Должна оговориться, что тут были разноречия: большая часть видела только взбалмашную крикливую девчонку, перенявшую от уголовных их жалкий шик, истерическую возбудимость и легкомыслие. Другие — и таких было меньшинство — явно чувствовали что-то уродливое, враждебное здравому смыслу и неприемлемое в угловатой фигуре и особенно в старообразном и вместе мальчишеском бескровном лице. Фаничка Иткинд, я и Анна Павловна объединились в активной ненависти к вновь вошедшей — скоро она стала бегать от меня, как от огня. Остальные относились по-разному: подозрительно, с любопытством, с жалостью. Симпатии не чувствовал и не высказывал никто. Ей дали крайнюю, около Марийки койку и молча приняли в коммуну. Вопрос об ее участии в побеге повис в воздухе: с одной стороны, смертница (по ее собственным рассказам), теперь 20 лет, с другой — вновь пришедший, непонятый, чужой человек; придется ей все рассказать, посвятить в план в подробности, взять с собой на. волю, т. е. ввести в организацию. Мы трое стояли за устройство перевода ее в другую камеру (можно было поговорить со старшей), но нас не поддержали: нельзя так относиться к товарищу, основываясь на личных впечатлениях..
А товарищ себя проявлял все лучше: не зная совершенно постовой, сунула ей письмо; отправилась в уголовную камеру, навела оттуда к нам гостей (в праздник), чуть не завалила всех с обыском; девочек наших раздразнила до слез и т. д. На одергивания стала огрызаться, а потом вдруг разревелась чуть не до припадка… Тем временем пришла справка от защитника; действительно, Мария Никифорова по Стародубскому делу судилась, но приговорена была не к казни, а прямо к каторге, на суде держалась неровно — то вызывающе, то со слезами; есть основание думать, что фамилия ее ненастоящая. Называл всех сопроцессников.

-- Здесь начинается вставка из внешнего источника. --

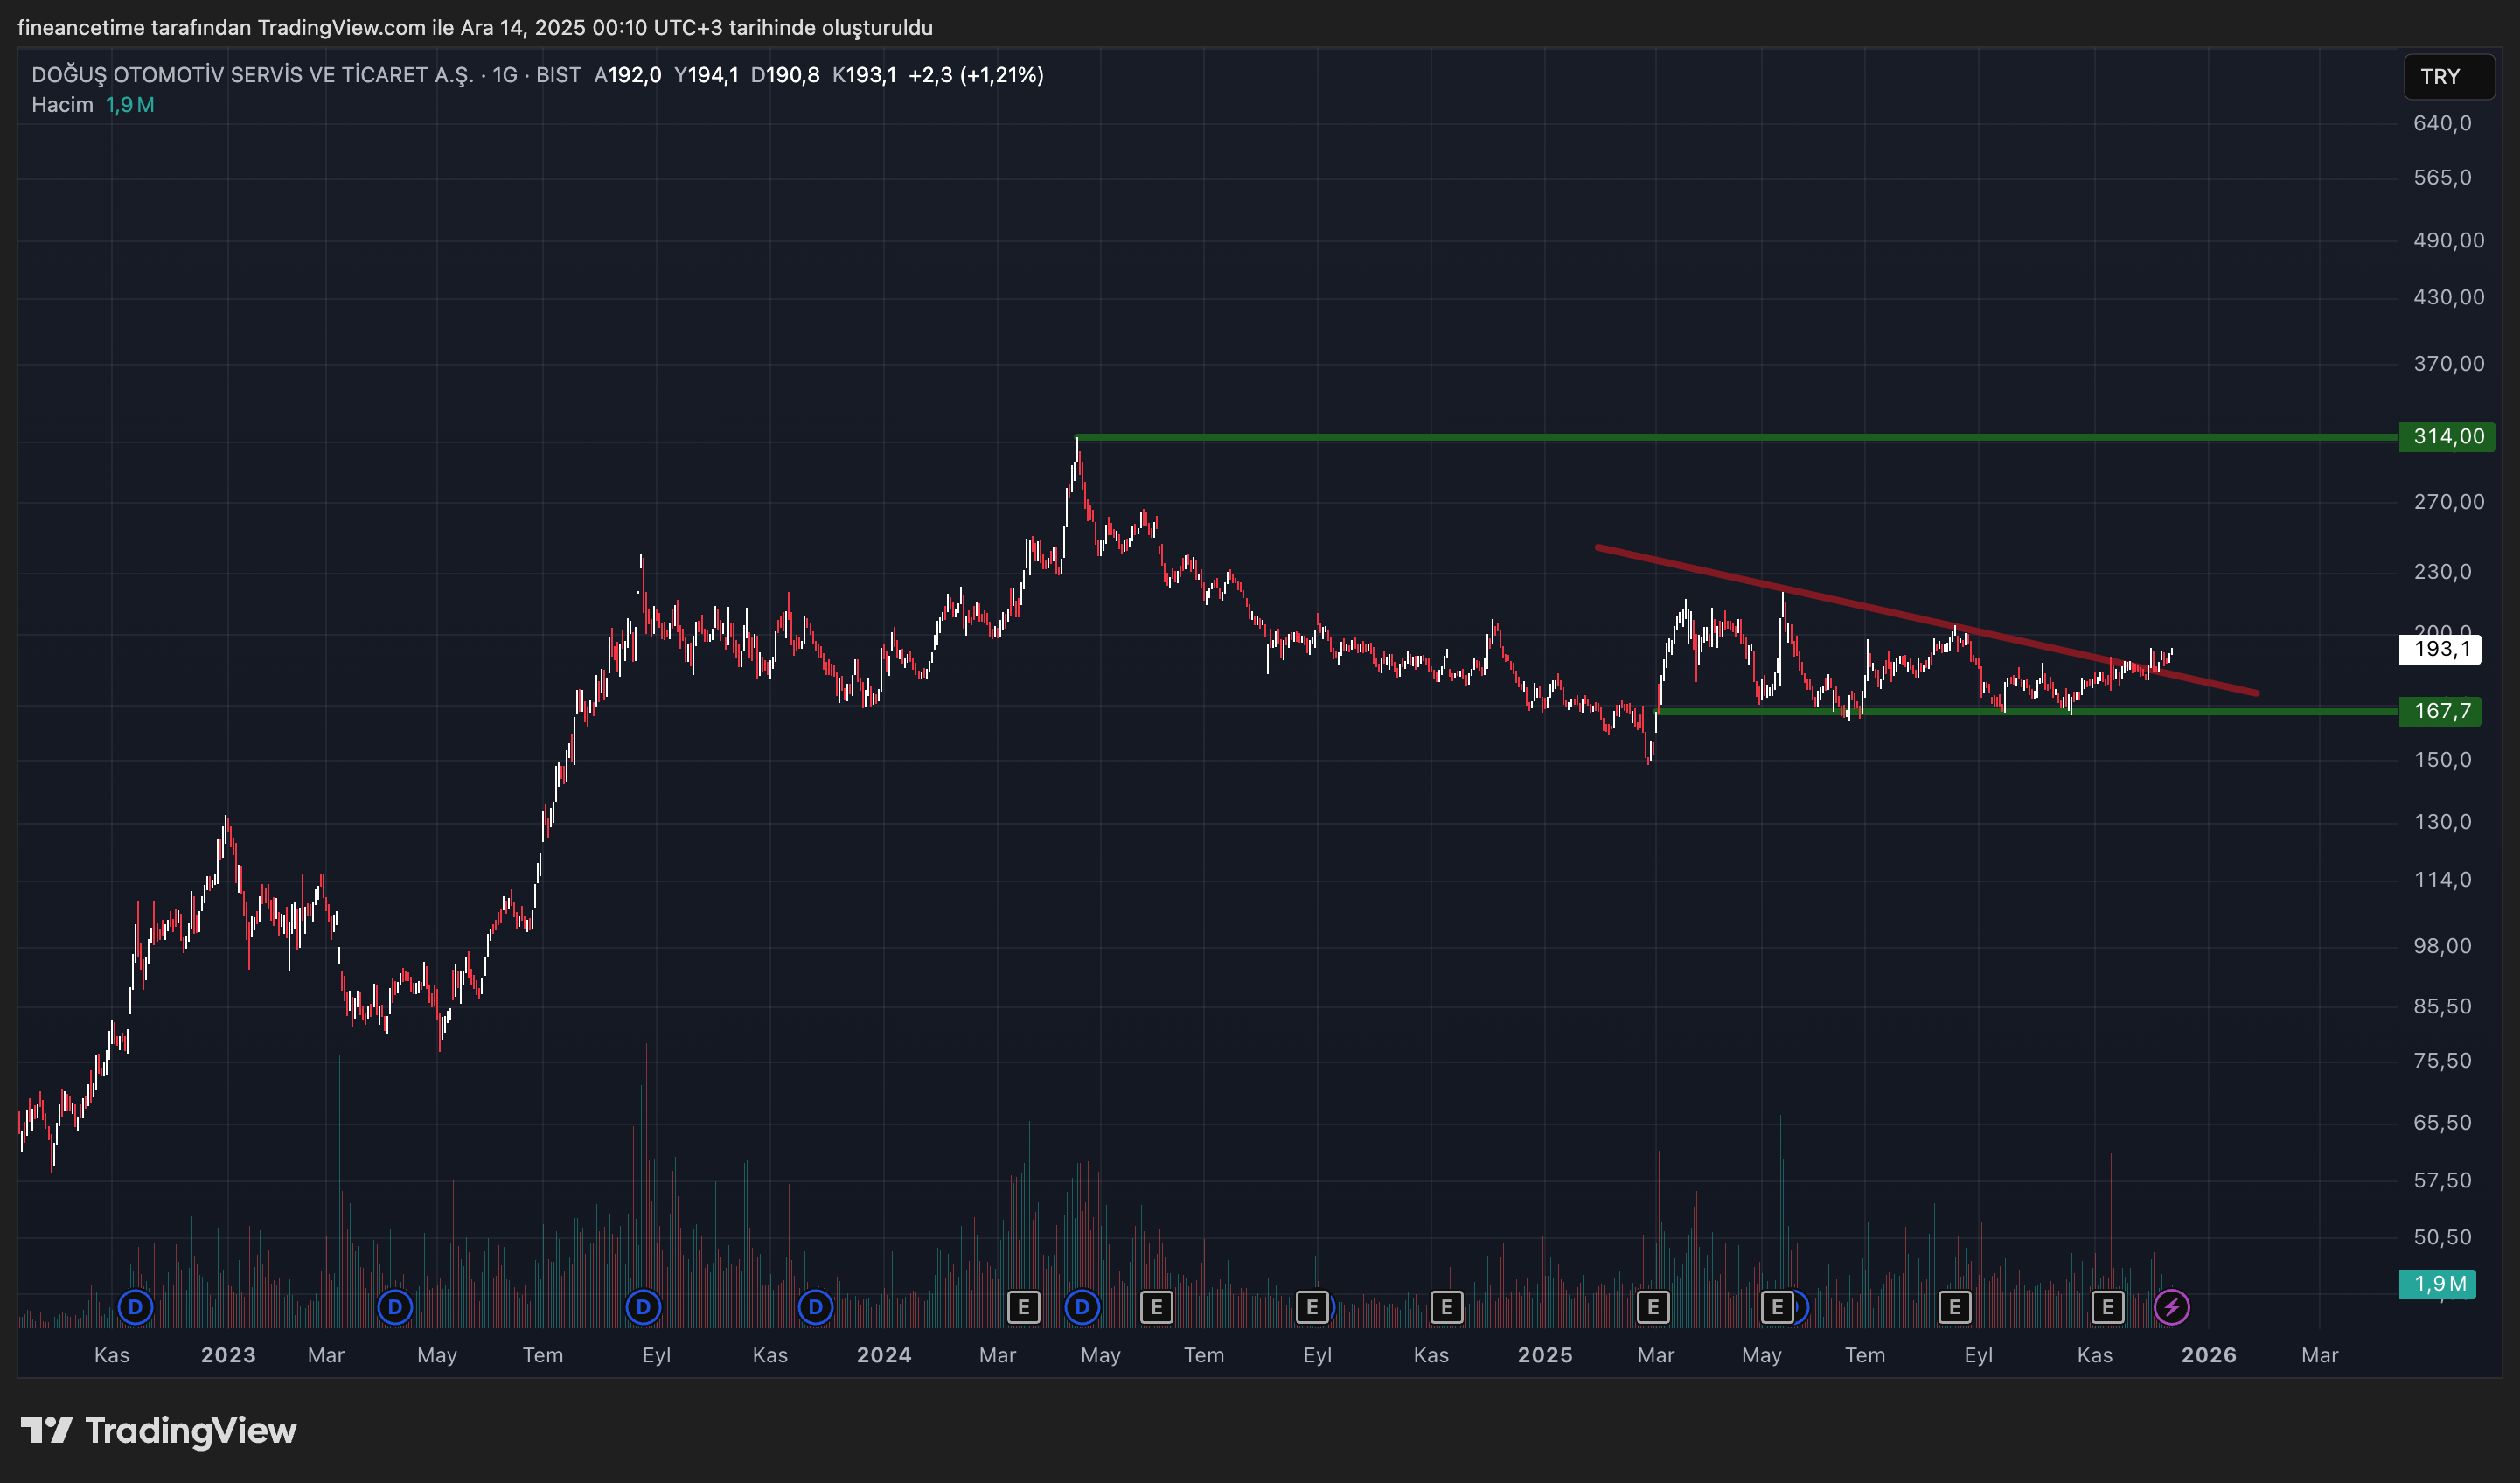Click the Hacim volume indicator label
This screenshot has height=1483, width=2520.
pos(62,105)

Обстоятельство не то, чтобы уличающее — многие из нас судились под фальшивками — но при данных условиях непонятное: что такое может скрывать от суда восемнадцатилетняя девушка, привлеченная за убийство пристава по смертной статье? Очевидно, что-то скрывалось не только от суда, но и вообще… Значит, было что скрывать… И от нас она явно пряталась: раздевалась под одеялом, не мылась, как все мы, в уборной до пояса, в коридор выскакивала, обязательно убедившись, что все сидят в камере (днем нас «свои» надзирательницы выпускали ненадолго по 2–3 человека)… и т. д. Смутное подозрение невероятного, невозможного положения бродило в головг.
Тут пришла записка из Бутырской тюрьмы от ее сопроцессника; очень осторожно он сообщал, что Маню Никифорову он знает за хорошего и честного товарища, но есть одно обстоятельство… «Она вам сама расскажет»…
Опять обстоятельство!.. И я высказала свое предположение:
— Это не девушка, а мужчина, вернее всего — шпион. Анна Павловна подтвердила, что давно подозревает насчет мужского пола.
Кто-то засмеялся. Другие усомнились — зачем это? Но в общем положение становилось дикое — надо было его выяснить немедленно, ибо нарастала трагедия: Фаничка уже заявила, что если это мужчина, стало быть, наверное от охранки, и как только подтвердится, она его убьет. Что Фаня была на это способна, мы не сомневались, но как же тогда побег? И как побег теперь вообще?..
232
По некот. данным, впрочем, Никифорова пришла в начале мая или даже в конце апреля.